▶ **Problem to solve**
Reproduce the data exactly and drop any pictures it holds.

---*---

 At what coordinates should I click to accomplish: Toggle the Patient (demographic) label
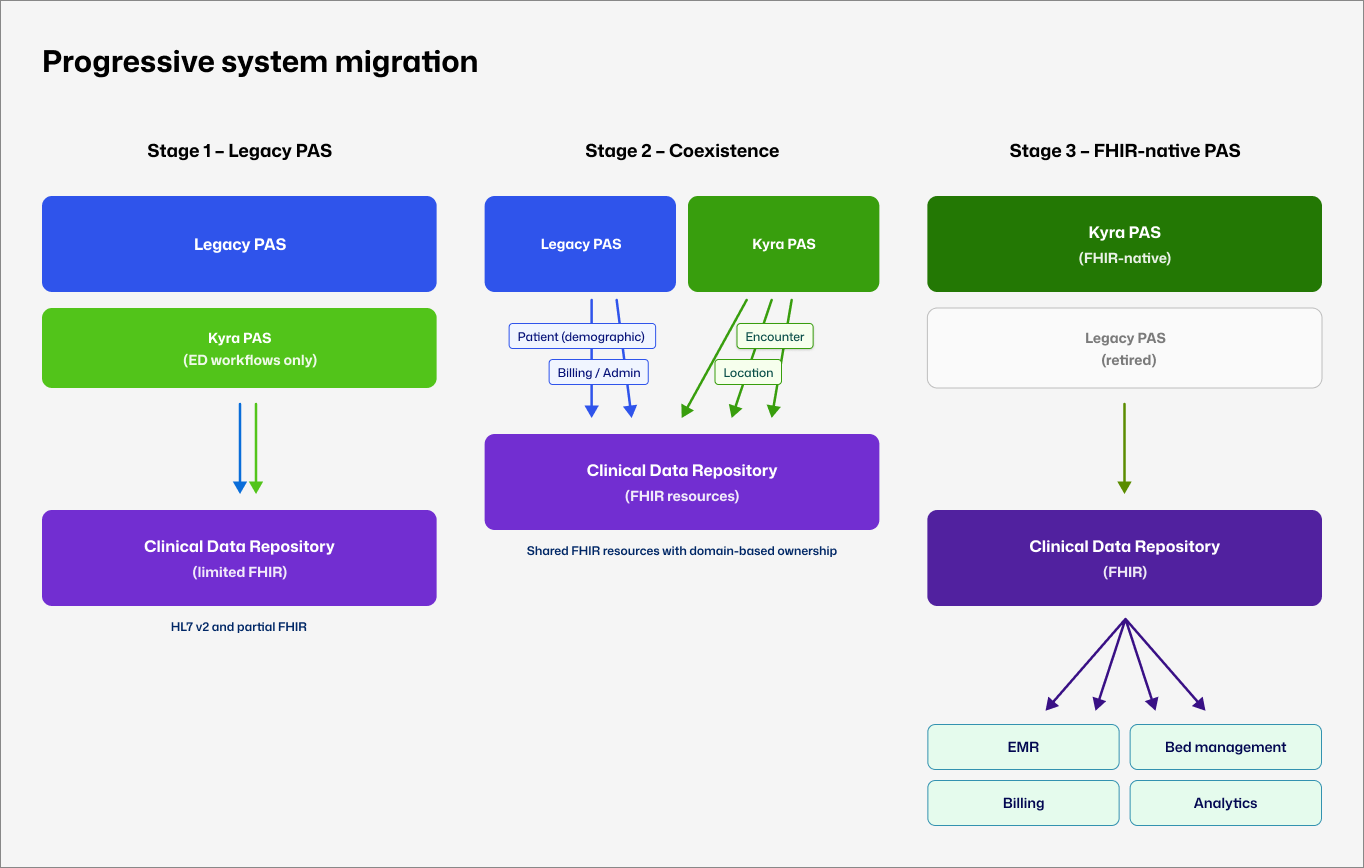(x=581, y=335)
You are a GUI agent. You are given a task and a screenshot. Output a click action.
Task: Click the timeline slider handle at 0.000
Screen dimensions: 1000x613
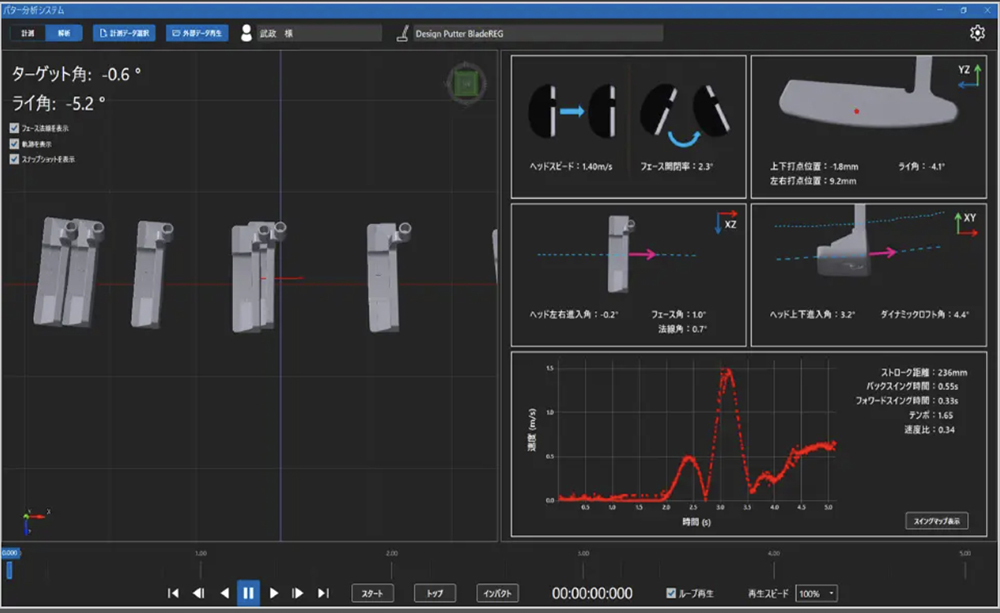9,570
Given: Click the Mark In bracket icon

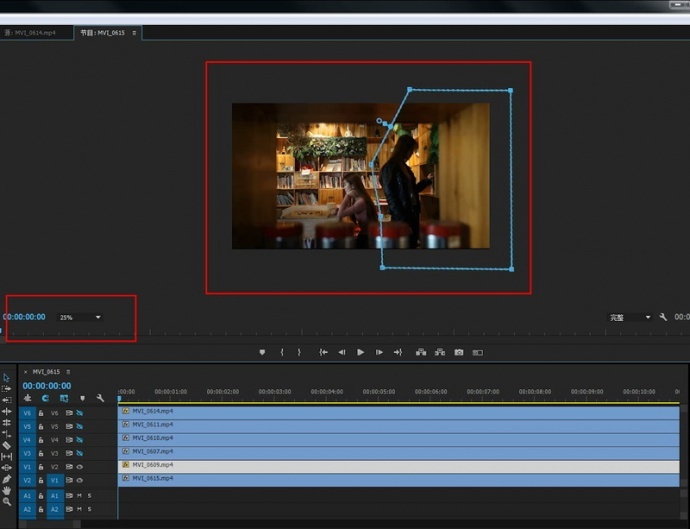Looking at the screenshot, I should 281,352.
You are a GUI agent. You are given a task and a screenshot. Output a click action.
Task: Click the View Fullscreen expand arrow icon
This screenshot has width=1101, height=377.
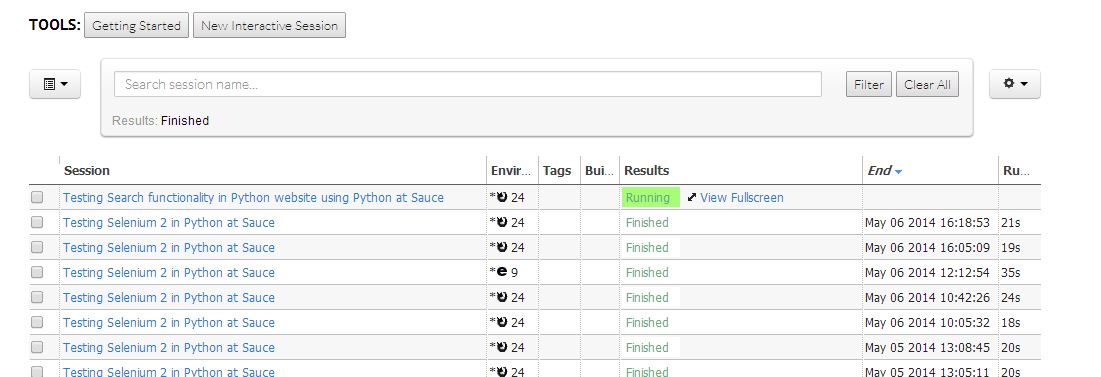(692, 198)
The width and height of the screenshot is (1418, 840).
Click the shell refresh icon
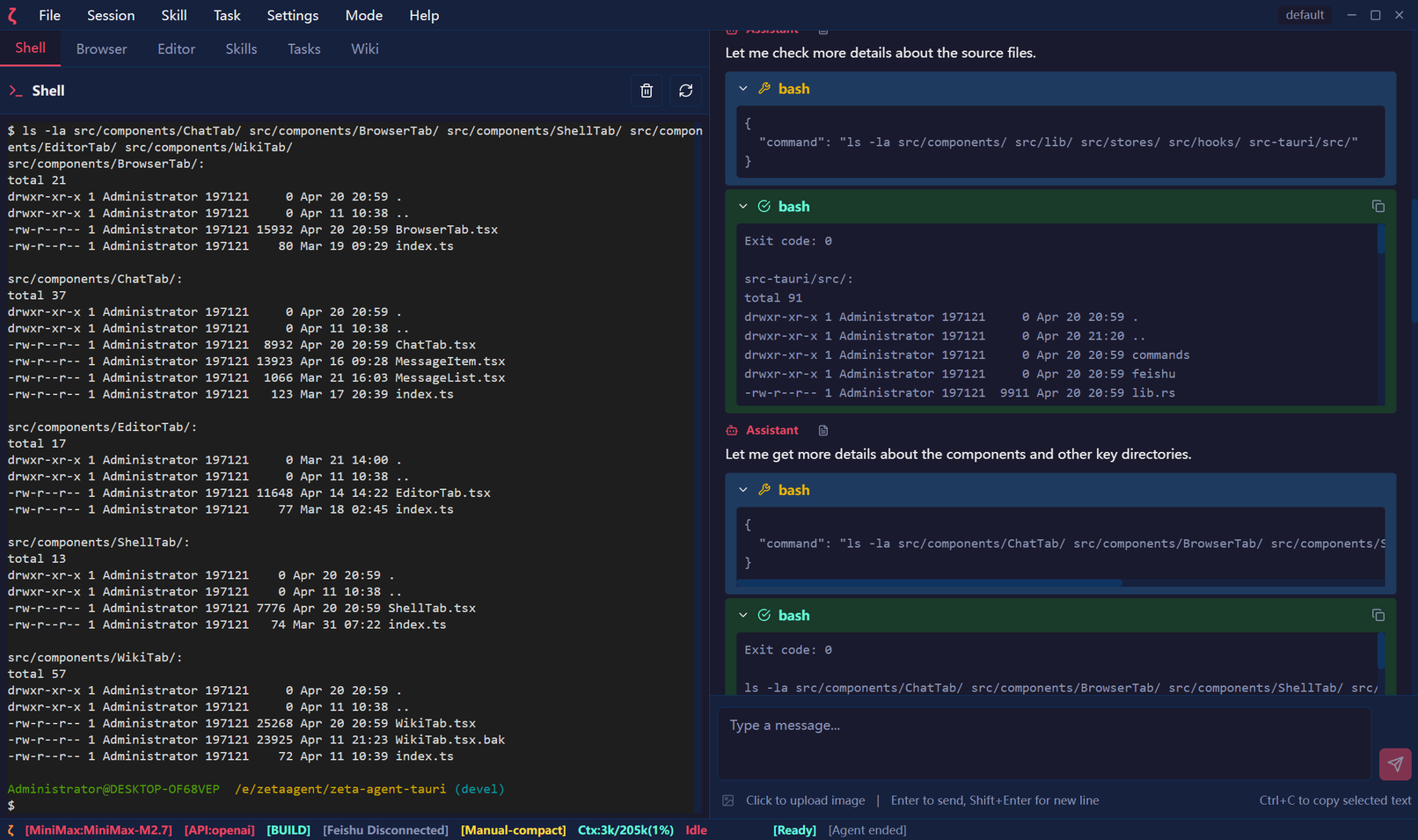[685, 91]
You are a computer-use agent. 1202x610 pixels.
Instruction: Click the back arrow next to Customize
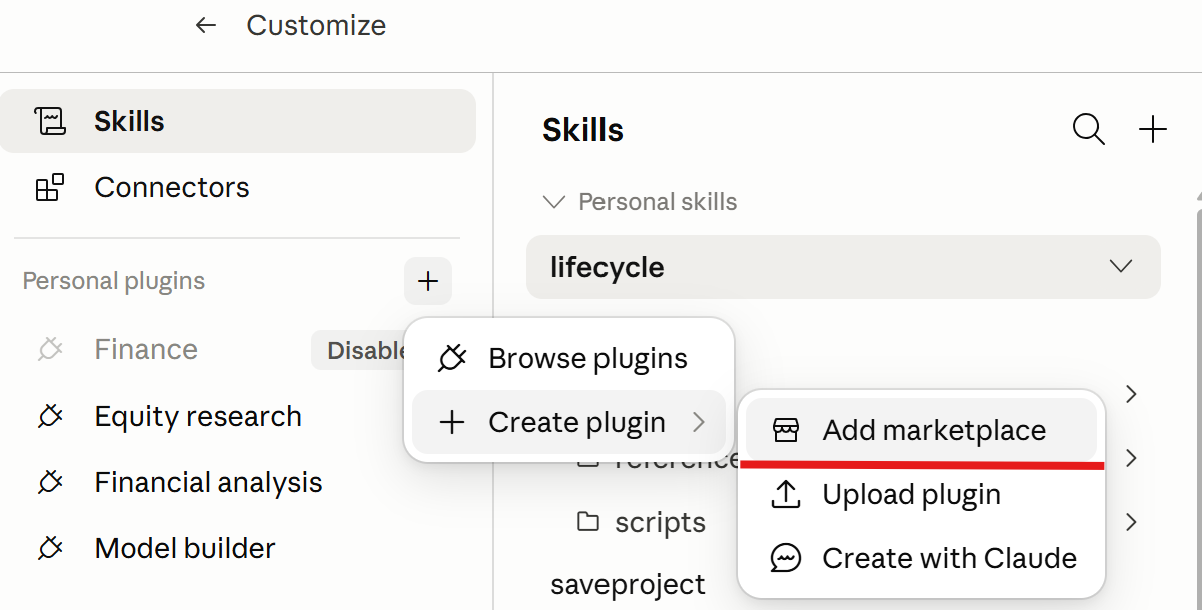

---*---

▶ **Task solution**
 At what coordinates should I click to accomplish: Toggle the Patient (demographic) label
(x=581, y=335)
You are a GUI agent. You are given a task and a screenshot. Output a click action.
Task: Click the timeline slider handle at 0.000
Screen dimensions: 1000x613
9,570
Given: Click the Mark In bracket icon

Looking at the screenshot, I should 281,352.
You are a GUI agent. You are given a task and a screenshot. Output a click action.
Task: Click the View Fullscreen expand arrow icon
This screenshot has width=1101, height=377.
(692, 198)
The width and height of the screenshot is (1418, 840).
Click the shell refresh icon
[685, 91]
You are a computer-use agent. 1202x610 pixels.
Instruction: Click the back arrow next to Customize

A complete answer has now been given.